Fait rare, l'auteur s'interdit quelque interprétation directe que ce soit, et ne porte lui même aucun jugement, laissant au lecteur le soin de tirer ses propres conclusions. Le sous-titre choisi par Pierre Buhler : Autopsie d'une imposture, apparaît avoir été retenu comme la traduction la meilleure et la plus concise des conclusions qui ressortaient de l'étude entreprise. Il est un élément de cette retenue et non un manquement à celle-ci.
Or, dans sa recension de l'Histoire de la Pologne communiste, André Fontaine (Le Monde, 5 décembre 1997), après avoir exalté les qualités de l'ouvrage de Pierre Buhler, regrette que le qualificatif d'« imposture », ne fasse courir au livre « le risque de privilégier sa dimension polémique ». Si le lecteur partage sans réserve l'opinion de l'ancien directeur du Monde sur le caractère bienvenu de ce récit d'ensemble, parfaitement documenté et remarquablement clair sur la période communiste en Pologne, il n'est pas sûr en revanche qu'il le suive sur cette appréciation négative du sous-titre, qui lui apparaîtra sans doute comme à moi-même la meilleure expression possible du diagnostic rendu et non un jugement de valeur, Même si on le ressent comme tel, peut-on réellement penser qu'il compromet la sérénité d'une somme de huit cents pages ?

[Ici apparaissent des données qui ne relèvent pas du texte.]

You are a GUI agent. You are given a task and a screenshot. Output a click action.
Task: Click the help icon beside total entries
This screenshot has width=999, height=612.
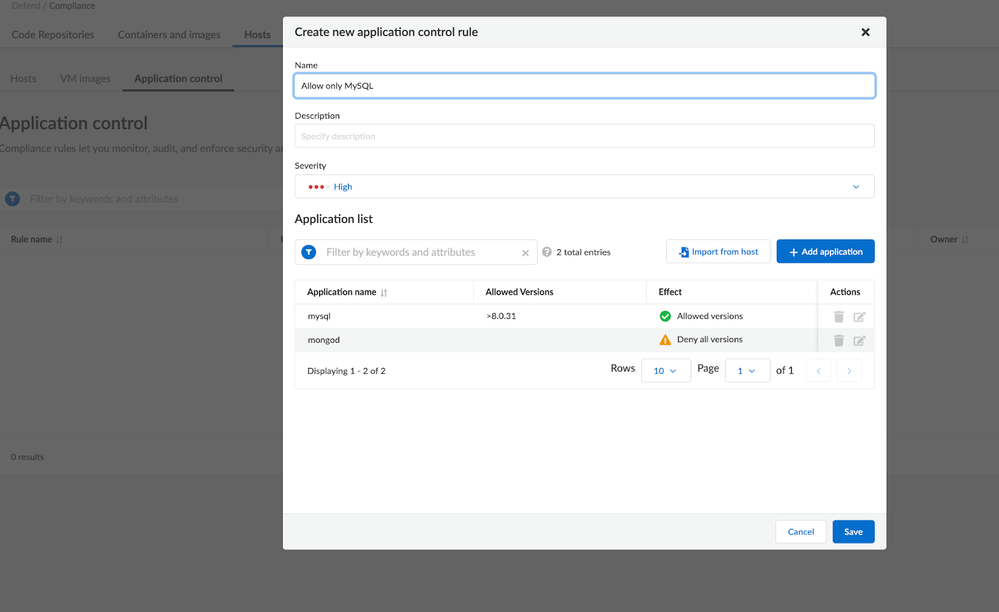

Dans la retenue que dénote cette qualification des faits, il y a, peut-on penser, davantage que ce qu'André Fontaine y a vu. Il convient en effet de prendre en compte le fait que Pierre Buhler s'est intéressé à la Pologne alors qu'il était en poste à Varsovie de 1983 à 1985. Il était dans l'obligation professionnelle d'appréhender les faits non pas en universitaire historien ou politologue, mais en diplomate, pour aider les autorités de l'État à comprendre et à décider. Ces circonstances font que le phénomène est appréhendé par un habitué des dépêches ou des télégrammes diplomatiques. Cet usage repose non seulement sur une approche intellectuelle d'une réalité à travers des textes ou des études, mais encore sur le fait de vivre dans le pays et de fréquenter acteurs et témoins de son histoire. Il comporte une part d'intime conviction, que les autorités gouvernementales attendent de leurs diplomates et qu'elles reprennent ou non à leur compte. Cette marque professionnelle engendre ce « parler juste » qui donne sa spécificité à ce livre. Ce type d'investigation va plus loin que les autres et fait en général des mémoires de diplomates des contributions à l'histoire particulièrement vivantes. Il est présent d'un bout à l'autre de l'ouvrage, dans le parti pris d'aller à l'essentiel tout en ne négligeant aucune des raisons humaines qui peuvent éclairer une réalité. Pierre Buhler y ajoute le talent de choisir des titres expressifs pour caractériser l'esprit d'une époque. Avoir retenu le terme d'imposture comme le plus apte à traduire la réalité étudiée en est une illustration particulièrement convaincante. Par-delà les leçons historiques qu'il convient d'en tirer, on ne peut que se féliciter de la démonstration qu'offre l'Histoire de la Pologne communiste des capacités de nos diplomates à porter un diagnostic juste et à l'exprimer clairement, quelles que soient les bienséances politiques ou intellectuelles du moment.